Task prompt
When you reach the line with "Igor... (116, 873)" in the data below, begin printing lines exactly, and stop once the line with "Castiglione, Luigi d’Oro" has been printed.
[Data in this exercise — start]
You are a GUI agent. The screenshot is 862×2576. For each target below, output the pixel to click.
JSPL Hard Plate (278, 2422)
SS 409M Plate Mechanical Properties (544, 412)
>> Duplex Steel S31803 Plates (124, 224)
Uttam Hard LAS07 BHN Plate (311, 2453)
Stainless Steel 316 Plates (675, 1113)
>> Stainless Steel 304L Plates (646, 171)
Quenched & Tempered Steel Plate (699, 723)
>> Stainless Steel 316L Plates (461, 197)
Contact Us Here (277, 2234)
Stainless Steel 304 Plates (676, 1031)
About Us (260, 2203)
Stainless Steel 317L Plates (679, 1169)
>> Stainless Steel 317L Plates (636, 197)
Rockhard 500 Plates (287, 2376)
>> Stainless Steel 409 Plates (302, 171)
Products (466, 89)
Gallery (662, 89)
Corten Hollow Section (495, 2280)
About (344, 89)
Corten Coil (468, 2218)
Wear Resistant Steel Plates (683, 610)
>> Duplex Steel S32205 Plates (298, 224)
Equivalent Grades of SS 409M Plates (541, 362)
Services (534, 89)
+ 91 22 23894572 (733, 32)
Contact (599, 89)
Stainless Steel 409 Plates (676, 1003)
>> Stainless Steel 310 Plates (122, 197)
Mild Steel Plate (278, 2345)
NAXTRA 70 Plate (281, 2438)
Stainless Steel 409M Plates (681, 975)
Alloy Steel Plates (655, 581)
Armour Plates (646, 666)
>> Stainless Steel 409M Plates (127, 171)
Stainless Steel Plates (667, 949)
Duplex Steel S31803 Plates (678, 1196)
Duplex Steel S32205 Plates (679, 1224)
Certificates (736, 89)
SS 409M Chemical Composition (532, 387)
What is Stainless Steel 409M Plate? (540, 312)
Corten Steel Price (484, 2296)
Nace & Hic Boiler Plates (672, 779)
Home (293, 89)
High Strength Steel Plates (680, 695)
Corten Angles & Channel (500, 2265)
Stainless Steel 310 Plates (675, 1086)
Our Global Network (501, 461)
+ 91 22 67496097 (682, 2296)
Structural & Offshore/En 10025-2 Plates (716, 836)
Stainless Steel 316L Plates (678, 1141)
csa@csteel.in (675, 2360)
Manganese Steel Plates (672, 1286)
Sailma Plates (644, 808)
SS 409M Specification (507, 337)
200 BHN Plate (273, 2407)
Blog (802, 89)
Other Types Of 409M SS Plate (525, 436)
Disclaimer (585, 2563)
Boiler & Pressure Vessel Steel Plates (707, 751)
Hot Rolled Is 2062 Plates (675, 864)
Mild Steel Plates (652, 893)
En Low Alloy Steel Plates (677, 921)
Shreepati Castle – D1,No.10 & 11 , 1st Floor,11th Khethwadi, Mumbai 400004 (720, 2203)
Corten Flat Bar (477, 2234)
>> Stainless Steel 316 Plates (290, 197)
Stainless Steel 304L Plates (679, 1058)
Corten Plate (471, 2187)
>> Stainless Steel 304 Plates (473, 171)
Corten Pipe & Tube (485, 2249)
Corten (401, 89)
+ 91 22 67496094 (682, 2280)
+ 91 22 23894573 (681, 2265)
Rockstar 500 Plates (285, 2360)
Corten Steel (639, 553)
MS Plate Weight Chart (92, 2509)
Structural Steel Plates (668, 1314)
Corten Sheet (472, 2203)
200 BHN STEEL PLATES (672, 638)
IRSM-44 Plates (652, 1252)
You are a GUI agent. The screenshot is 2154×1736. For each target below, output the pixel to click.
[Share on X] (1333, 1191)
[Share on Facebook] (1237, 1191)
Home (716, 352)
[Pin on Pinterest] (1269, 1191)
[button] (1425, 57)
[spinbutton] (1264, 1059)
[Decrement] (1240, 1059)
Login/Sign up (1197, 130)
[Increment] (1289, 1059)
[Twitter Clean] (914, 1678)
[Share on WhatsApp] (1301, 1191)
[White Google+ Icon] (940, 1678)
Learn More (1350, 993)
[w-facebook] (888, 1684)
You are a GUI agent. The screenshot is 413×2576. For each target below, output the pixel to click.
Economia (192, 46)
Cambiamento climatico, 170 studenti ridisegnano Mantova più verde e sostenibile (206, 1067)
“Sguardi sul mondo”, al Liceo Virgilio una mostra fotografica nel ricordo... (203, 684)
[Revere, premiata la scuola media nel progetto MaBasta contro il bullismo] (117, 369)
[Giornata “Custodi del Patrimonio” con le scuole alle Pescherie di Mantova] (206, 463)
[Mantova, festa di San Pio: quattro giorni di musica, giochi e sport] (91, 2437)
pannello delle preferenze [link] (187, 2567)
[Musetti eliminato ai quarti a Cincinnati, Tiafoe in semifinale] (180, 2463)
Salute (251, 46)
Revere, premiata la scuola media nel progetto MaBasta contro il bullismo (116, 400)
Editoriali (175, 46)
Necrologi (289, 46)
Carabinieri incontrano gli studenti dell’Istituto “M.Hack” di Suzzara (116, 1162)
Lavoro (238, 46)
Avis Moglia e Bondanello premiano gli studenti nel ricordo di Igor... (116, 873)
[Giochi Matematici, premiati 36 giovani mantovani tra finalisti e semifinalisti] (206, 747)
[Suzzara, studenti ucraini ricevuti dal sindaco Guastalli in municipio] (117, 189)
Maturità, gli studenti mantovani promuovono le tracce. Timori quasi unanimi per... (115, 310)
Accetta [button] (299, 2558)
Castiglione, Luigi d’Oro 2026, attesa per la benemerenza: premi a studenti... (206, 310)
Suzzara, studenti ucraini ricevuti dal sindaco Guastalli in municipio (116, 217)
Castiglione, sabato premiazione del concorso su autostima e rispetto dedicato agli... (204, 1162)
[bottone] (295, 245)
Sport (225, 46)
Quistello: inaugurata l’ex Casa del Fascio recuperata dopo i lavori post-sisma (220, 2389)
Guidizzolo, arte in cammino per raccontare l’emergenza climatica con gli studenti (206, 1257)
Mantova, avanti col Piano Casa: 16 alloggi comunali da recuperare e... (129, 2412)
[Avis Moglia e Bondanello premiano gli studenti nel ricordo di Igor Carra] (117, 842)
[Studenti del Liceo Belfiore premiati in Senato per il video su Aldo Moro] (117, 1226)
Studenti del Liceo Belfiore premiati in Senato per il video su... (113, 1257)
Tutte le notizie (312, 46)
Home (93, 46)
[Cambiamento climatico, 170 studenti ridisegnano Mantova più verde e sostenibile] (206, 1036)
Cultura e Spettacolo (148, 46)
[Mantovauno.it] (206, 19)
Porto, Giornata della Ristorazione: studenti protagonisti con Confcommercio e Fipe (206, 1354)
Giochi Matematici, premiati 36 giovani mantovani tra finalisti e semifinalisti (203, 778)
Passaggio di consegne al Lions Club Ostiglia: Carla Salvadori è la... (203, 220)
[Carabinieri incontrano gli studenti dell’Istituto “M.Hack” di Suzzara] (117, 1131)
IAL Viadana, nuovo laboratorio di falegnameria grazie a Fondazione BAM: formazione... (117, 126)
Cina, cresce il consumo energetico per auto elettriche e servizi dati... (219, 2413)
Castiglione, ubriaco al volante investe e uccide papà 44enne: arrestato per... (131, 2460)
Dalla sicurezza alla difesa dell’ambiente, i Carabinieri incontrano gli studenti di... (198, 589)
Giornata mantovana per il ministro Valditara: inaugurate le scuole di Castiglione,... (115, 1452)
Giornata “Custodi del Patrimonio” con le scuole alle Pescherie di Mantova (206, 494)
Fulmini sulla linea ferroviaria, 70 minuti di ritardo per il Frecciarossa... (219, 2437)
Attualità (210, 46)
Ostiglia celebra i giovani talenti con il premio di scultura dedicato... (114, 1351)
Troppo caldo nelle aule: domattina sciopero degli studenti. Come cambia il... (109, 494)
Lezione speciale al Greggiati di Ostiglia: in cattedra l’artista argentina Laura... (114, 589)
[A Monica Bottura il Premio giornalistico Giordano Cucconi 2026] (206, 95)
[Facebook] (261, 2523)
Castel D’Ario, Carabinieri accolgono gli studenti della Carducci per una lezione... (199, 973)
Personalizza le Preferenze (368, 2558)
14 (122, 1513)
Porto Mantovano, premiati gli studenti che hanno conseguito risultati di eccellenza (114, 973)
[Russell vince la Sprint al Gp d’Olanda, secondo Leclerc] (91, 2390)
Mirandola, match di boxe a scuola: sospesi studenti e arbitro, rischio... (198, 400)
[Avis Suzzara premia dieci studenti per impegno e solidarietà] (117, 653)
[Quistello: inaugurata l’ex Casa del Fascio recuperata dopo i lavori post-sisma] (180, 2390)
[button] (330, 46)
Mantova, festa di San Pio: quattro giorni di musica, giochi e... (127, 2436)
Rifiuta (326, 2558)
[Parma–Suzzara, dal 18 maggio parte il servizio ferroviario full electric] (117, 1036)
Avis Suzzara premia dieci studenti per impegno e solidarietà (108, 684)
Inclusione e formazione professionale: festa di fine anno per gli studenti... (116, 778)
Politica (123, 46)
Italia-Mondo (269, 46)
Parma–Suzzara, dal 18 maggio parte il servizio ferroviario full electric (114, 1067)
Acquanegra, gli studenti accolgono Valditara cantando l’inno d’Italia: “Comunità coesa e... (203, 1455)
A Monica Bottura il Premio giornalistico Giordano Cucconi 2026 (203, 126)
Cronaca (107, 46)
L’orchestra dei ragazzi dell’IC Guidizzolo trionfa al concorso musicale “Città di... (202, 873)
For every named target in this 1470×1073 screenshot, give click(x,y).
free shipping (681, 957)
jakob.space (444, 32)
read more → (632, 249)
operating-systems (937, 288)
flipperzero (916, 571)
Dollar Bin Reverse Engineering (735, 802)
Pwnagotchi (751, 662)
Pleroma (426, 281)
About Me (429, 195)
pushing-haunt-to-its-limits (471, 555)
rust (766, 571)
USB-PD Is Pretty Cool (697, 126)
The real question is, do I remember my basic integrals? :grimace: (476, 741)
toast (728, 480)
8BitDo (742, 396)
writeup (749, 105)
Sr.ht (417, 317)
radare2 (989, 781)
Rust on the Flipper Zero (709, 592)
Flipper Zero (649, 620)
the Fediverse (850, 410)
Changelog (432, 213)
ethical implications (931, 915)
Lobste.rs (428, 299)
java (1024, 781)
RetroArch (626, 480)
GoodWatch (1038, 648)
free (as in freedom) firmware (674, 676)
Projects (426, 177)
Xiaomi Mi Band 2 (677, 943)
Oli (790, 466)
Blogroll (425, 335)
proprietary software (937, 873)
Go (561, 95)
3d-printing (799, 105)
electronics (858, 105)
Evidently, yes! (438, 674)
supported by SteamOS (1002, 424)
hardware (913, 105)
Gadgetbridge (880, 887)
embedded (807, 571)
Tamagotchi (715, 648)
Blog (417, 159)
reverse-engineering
[Data in this exercise — finish]
Solution
Avis Moglia e Bondanello premiano gli studenti nel ricordo di Igor... (116, 873)
[Giochi Matematici, premiati 36 giovani mantovani tra finalisti e semifinalisti] (206, 747)
[Suzzara, studenti ucraini ricevuti dal sindaco Guastalli in municipio] (117, 189)
Maturità, gli studenti mantovani promuovono le tracce. Timori quasi unanimi per... (115, 310)
Accetta [button] (299, 2558)
Castiglione, Luigi d’Oro 2026, attesa per la benemerenza: premi a studenti... (206, 310)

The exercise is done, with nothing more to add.